The Antennas for the detection of the Gradient of Pheromones

The Method `get_antenna_pos`

The method get_antenna_pos returns the positions of the two antennas.

$$\text{left antenna} = (x + L \cdot \cos(\theta + \alpha); y + L \cdot \sin(\theta + \alpha))$$ $$\text{right antenna} = (x + L \cdot \cos(\theta - \alpha); y + L \cdot \sin(\theta - \alpha))$$

where $\alpha$ is ANGLE_ANTENNA and $L$ is the length of the antenna LENGTH_ANTENNA.

The values of the pheromones at these positions will be inputs of the neural network.

This bilateral system of gradient detection is a well-documented mechanism in ants. Collett et al. (2025) recall the foundational experiment by Hangartner (1967) on Lasius fuliginosus : with one antenna removed, the ant follows the edge of the trail detected by the remaining antenna. With both antennas surgically crossed, the ant becomes unable to follow the trail. These results prove that the ant’s brain indeed computes a bilateral spatial gradient - it compares the concentration on the left and right and turns toward the maximum. This is exactly what the network inputs in our model will do.

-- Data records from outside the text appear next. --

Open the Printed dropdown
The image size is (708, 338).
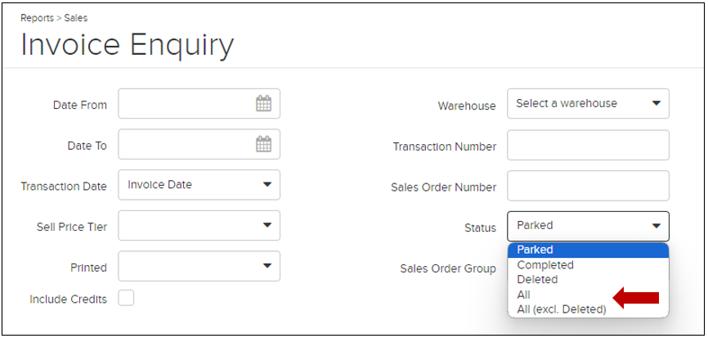pos(199,266)

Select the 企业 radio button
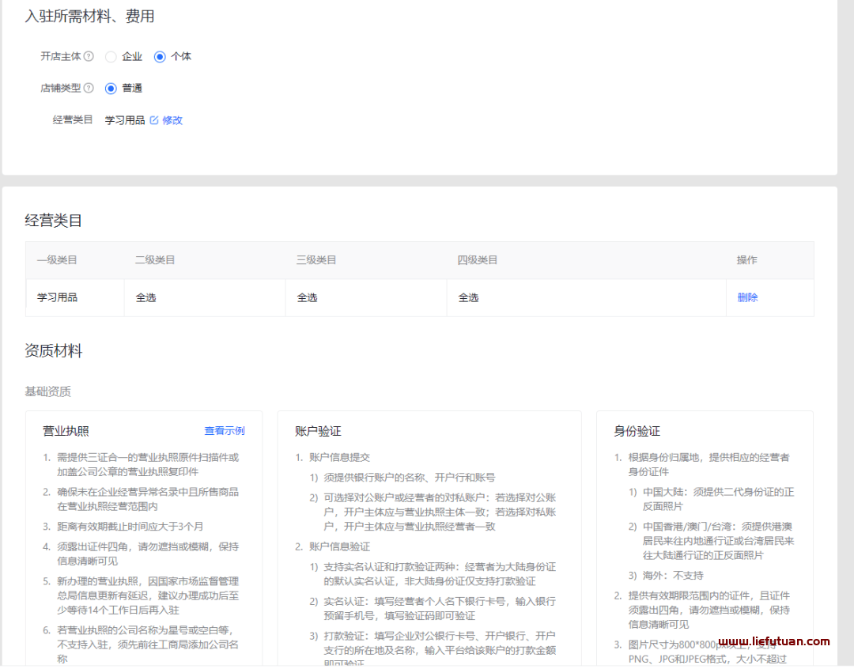tap(111, 56)
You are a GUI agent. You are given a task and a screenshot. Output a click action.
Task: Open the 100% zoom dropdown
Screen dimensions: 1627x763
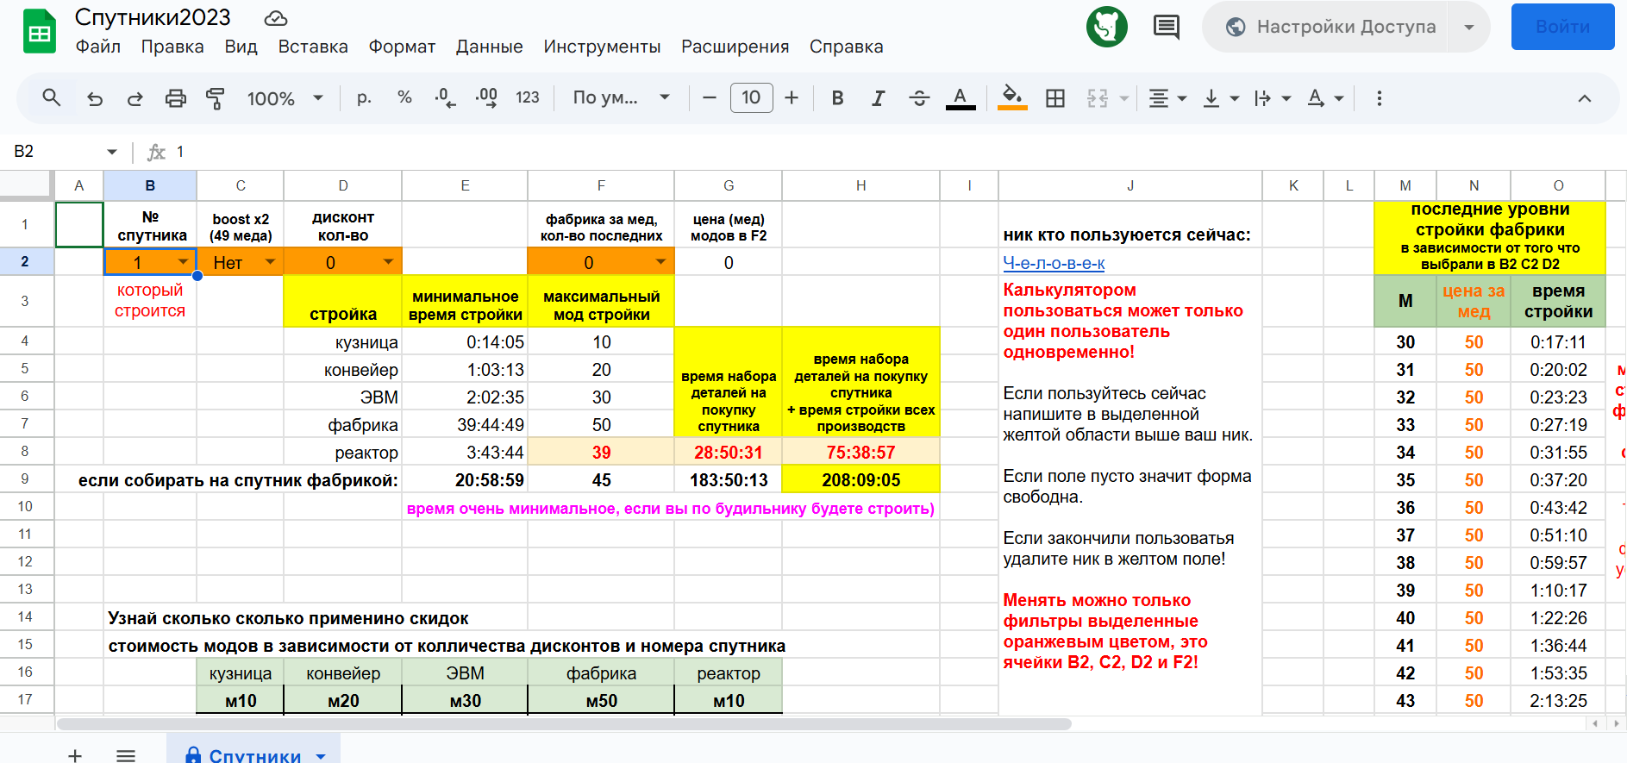click(x=285, y=98)
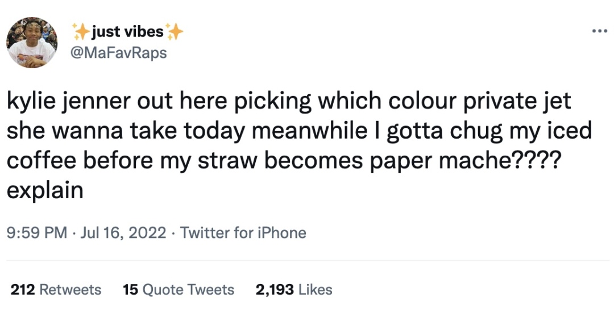
Task: Open the 9:59 PM timestamp link
Action: tap(36, 233)
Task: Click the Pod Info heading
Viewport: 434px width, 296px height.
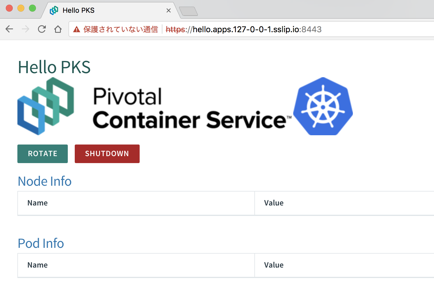Action: coord(41,243)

Hangartner (1967) also provides a key quantitative data : the detection threshold for the bilateral gradient is about 1/10. One third of the workers respond to a concentration ratio of 1/10 between the two antennas. This is an order of magnitude useful for evaluating whether the neural network correctly exploits the difference between the two antennal inputs.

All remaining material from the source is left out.